I just did a fresh install with a config import and it still won't update. Apparently there's something wrong with my config, but I'm scratching my head. I've managed dozens of OPNsense installs and never seen this problem. The only thing I can think that I've done unique on this system is to enable RSS, so maybe that's a problem. I'll have to try disabling it.

[clarknova]

Bingo. I changed `net.inet.rss.enabled` from `1` to `0` and rebooted. OPNsense updates fine now.

[franco]

> Missing /usr/local/etc/pkg/repos/OPNsense.conf

This is strange as the file is created during boot and other situations... manually invoked via:

# configctl firmware configure

or

# /usr/local/etc/rc.configure_firmware

if you fancy a bit of output.


Cheers,
Franco

[clarknova]

I was seeing many strange symptoms, like sometimes I got that error and sometimes not. I tried using 'cp', 'cat', 'dd' and 'echo' to populate that file from another system but got an error every time. Something like "file does not exist" or similar.

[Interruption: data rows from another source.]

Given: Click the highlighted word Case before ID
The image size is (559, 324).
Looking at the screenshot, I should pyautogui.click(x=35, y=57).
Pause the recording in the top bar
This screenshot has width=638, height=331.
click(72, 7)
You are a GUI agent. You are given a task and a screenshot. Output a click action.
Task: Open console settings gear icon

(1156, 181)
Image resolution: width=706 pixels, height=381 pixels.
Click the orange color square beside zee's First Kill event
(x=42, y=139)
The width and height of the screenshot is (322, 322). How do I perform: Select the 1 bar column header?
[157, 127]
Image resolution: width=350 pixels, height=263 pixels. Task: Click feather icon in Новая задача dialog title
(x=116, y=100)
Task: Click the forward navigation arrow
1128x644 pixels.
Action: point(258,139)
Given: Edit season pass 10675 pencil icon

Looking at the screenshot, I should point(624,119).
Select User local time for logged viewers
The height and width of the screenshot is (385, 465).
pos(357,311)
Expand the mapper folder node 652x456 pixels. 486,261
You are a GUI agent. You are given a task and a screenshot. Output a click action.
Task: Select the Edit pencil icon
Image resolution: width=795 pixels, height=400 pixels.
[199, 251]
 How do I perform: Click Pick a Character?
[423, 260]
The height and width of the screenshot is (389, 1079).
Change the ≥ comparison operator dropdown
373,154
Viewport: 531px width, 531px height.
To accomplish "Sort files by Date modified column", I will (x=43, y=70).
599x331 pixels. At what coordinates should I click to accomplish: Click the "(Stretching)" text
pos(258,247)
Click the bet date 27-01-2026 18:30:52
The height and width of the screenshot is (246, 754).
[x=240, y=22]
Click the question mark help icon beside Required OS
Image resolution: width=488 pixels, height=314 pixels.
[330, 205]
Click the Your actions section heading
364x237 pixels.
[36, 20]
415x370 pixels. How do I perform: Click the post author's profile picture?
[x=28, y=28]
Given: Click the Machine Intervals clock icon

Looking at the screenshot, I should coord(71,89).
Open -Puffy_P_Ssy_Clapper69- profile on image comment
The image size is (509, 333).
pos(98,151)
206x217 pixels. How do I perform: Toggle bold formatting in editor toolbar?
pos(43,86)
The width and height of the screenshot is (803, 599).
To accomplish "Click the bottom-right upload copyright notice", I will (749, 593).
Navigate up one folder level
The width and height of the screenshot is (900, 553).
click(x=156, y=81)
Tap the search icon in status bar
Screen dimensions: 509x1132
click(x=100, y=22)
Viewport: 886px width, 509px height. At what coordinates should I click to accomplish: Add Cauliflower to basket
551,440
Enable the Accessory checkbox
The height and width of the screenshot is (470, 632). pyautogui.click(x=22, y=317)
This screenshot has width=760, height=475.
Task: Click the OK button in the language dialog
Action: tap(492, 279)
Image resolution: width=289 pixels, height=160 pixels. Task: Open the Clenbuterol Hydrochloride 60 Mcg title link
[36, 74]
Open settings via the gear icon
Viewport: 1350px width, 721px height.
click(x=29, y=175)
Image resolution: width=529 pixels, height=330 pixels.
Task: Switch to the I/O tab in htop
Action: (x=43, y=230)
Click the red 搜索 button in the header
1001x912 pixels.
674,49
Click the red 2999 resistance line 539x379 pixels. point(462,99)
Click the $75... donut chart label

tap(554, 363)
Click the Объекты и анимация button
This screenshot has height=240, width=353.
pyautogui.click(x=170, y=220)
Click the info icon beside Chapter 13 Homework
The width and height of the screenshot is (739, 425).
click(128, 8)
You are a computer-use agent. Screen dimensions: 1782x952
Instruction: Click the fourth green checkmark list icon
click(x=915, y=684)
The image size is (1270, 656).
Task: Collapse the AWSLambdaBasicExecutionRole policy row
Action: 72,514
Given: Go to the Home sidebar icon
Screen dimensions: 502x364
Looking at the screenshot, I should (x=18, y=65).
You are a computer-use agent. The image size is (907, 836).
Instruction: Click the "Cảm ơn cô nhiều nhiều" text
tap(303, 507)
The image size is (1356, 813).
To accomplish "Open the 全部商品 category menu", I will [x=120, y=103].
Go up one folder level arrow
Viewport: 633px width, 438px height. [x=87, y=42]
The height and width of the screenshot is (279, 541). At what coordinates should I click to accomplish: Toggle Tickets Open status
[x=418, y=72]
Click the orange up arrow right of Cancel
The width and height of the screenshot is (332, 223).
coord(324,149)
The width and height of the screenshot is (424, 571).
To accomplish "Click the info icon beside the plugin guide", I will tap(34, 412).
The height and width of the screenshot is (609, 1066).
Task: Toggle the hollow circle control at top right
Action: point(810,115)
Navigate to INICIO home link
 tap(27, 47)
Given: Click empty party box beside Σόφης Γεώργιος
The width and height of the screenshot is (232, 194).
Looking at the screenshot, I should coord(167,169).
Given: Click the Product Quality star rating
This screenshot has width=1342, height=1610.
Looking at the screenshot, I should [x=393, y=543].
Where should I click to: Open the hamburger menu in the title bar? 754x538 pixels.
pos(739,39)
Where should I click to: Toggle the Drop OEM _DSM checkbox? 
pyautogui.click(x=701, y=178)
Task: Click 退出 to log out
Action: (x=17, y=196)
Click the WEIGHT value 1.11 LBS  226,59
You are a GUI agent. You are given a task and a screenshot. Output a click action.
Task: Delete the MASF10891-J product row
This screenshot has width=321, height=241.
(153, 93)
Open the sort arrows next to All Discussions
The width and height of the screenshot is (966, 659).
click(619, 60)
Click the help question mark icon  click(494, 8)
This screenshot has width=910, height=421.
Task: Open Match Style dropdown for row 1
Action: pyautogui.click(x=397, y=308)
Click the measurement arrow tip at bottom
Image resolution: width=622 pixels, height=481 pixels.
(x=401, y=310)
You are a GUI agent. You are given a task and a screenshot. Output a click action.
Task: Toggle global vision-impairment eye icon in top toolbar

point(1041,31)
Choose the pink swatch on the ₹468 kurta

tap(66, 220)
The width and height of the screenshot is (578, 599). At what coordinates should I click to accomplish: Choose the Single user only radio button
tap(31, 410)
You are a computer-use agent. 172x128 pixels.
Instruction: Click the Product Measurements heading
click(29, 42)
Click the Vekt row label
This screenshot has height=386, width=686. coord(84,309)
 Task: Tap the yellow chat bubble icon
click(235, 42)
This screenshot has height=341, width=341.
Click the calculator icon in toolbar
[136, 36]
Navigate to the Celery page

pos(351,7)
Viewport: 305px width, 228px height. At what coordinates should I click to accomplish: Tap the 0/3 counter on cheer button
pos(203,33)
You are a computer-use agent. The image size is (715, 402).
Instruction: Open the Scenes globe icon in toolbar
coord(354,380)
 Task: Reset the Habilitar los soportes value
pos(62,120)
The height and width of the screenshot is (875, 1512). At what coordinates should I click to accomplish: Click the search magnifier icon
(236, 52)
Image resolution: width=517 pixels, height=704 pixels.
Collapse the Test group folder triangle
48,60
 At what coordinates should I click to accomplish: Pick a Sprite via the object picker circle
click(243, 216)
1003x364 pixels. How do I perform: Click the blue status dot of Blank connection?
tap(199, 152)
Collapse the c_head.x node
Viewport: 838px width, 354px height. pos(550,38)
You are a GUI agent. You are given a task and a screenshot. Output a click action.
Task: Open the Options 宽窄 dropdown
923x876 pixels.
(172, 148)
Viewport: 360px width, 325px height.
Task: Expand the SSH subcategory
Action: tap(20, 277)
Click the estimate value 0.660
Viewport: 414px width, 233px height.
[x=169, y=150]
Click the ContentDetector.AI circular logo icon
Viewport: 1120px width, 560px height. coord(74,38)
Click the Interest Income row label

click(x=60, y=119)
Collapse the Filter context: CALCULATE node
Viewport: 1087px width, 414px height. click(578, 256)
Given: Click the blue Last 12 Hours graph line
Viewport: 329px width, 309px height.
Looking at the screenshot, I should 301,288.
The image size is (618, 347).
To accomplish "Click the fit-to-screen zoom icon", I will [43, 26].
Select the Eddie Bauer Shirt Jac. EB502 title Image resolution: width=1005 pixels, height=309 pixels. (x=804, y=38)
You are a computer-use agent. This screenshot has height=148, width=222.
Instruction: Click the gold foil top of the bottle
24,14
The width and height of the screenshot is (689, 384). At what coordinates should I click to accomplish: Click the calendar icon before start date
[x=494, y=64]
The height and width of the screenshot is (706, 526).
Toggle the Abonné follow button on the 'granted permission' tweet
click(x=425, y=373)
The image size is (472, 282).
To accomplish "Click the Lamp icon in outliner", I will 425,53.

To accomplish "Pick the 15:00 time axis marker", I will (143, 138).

It also required a lot of trial and error just to get OPNsense to resolve names properly. If I tried to ping an internet host by name it would just time out with a DNS error, even though on a packet dump I could see DNS requests going out and responses coming back. I eventually got it to work by disabling Unbound and telling OPNsense to not use the internal resolver. It's strange that just changing that one tunable fixed these problems.